── Extracted entries

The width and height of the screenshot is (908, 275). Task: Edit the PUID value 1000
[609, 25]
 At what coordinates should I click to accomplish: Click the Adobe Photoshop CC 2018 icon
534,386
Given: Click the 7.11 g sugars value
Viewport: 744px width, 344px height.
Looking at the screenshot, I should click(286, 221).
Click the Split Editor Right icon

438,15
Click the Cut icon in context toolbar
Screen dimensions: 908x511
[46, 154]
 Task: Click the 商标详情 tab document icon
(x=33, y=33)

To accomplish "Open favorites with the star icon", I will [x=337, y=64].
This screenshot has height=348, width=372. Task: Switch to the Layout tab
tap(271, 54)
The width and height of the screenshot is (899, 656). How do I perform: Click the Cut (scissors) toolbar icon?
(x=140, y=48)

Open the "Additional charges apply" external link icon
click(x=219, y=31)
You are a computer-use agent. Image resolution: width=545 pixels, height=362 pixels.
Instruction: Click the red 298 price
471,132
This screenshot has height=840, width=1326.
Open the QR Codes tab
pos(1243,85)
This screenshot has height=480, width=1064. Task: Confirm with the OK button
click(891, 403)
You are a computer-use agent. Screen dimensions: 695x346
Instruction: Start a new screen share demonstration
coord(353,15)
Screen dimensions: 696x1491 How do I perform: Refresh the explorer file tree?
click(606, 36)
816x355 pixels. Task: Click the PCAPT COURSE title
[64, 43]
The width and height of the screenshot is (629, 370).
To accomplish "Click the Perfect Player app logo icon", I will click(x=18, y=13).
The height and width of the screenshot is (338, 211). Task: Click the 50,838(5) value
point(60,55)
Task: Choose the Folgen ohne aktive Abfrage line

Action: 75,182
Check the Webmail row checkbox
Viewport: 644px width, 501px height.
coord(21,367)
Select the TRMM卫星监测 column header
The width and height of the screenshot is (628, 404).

────

→ **How to complete this task**
Your answer is a single number: how many lines in the listing above hold "will"?

→ **Written solution**
2